[Records for locating the described items]
%%

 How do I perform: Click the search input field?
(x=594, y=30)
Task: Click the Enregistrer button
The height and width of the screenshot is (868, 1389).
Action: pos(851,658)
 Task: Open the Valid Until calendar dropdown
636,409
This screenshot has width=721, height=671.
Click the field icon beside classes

%%

Please reproduce all of the entries above word for word, keeping every line unchanged.

Full solution =>
 How do I perform: Click the search input field?
(x=594, y=30)
Task: Click the Enregistrer button
The height and width of the screenshot is (868, 1389).
Action: pos(851,658)
 Task: Open the Valid Until calendar dropdown
636,409
This screenshot has width=721, height=671.
Click the field icon beside classes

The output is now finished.